Asked to explain Sullivan’s role in his setup, LeRoux said, “He and Mrs. Yawkey will continue as general partners. Their ownership status hasn’t changed.” LeRoux once again denied that he is trying to sell the club, although the other side claims that he is trying to grab control so he can get his $23 million from David Mugar. They claim that Ch. 4 and The Globe were called with the information before Sullivan and Mrs. Yawkey were informed.

But, then, the two sides are as bitter as characters from “The Autumn of the Patriarch.” And Sullivan and Harrington made it eminently clear that they resented all this on the night honoring Tony Conigliaro and the Boys of ‘67.

“It’s incredible that a matter like this comes up before such an important night,” said Harrington. He then admitted that they would be in court this morning seeking the restraining order. But, if they get the restraining order keeping Sullivan in his office and O’Connell in a parking space on Yawkey Way, what happens? “It could take a while,” Sullivan admitted. He didn’t say what would happen if he didn’t get the restraining order. Would he have to clear out his desk and go home? “We’ll get it,” replied Sullivan.
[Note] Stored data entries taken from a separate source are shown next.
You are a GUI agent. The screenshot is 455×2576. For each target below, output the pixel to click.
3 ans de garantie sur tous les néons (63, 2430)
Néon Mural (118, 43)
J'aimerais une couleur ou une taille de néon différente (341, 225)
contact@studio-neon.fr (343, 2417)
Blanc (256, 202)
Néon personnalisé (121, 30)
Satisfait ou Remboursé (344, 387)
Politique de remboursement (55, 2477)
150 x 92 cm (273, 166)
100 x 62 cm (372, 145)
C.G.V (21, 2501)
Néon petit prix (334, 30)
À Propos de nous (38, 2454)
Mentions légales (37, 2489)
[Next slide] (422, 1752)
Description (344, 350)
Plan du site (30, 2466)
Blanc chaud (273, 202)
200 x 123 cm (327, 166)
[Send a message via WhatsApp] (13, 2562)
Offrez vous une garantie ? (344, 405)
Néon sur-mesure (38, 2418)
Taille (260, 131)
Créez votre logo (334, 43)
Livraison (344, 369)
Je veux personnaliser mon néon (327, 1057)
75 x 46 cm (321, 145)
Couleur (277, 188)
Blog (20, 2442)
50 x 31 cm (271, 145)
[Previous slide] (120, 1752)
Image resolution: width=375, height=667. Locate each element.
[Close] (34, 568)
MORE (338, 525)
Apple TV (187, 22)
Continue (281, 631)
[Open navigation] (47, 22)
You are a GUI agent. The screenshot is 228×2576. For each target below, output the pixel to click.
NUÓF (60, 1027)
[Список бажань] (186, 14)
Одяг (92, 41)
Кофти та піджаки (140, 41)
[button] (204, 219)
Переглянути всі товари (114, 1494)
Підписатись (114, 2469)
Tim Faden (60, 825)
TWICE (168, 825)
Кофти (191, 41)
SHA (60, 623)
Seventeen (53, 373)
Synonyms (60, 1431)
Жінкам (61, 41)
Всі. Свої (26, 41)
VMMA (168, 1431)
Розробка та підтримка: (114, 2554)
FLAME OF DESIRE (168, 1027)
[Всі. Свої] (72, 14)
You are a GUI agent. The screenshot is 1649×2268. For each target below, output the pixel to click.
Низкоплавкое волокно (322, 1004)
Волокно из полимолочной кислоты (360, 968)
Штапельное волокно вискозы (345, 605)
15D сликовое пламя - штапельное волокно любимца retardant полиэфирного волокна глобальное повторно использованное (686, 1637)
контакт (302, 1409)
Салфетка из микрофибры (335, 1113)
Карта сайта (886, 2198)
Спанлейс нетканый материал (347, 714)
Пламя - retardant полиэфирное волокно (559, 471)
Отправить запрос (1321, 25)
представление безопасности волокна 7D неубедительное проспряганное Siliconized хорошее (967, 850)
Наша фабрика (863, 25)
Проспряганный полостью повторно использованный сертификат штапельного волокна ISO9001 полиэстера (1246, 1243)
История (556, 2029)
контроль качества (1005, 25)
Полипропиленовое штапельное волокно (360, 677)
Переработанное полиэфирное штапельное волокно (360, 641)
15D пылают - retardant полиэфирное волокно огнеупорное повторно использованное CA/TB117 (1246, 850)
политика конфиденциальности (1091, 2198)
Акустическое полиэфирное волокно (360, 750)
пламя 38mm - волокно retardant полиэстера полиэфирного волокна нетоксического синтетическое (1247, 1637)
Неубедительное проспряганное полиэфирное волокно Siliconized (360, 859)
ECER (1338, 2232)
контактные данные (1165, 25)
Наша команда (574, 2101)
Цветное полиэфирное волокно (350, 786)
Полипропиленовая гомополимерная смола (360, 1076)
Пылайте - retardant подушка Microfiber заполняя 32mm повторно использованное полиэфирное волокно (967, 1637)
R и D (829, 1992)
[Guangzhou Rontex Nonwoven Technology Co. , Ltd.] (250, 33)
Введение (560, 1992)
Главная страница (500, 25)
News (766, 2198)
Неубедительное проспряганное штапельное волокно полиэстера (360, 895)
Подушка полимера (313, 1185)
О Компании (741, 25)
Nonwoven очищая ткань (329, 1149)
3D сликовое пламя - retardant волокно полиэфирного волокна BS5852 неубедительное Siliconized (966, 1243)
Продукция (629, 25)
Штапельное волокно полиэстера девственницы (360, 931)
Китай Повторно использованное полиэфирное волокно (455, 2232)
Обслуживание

“We regret that the internal struggle - and we admit that there is an internal struggle - has become public, and appreciate that the ballclub itself has not been affected.”

The possibilities are endless. O’Connell and LeRoux could try to make a deal, and have Roger LaFrancois for Mark Bomback end up contested in court.

Anyway, last night the battle lines were drawn across the luxury boxes. Mrs. Yawkey sat in one. Next to hers, Sullivan watched with Harrington. Next to his, LeRoux sat with O’Connell.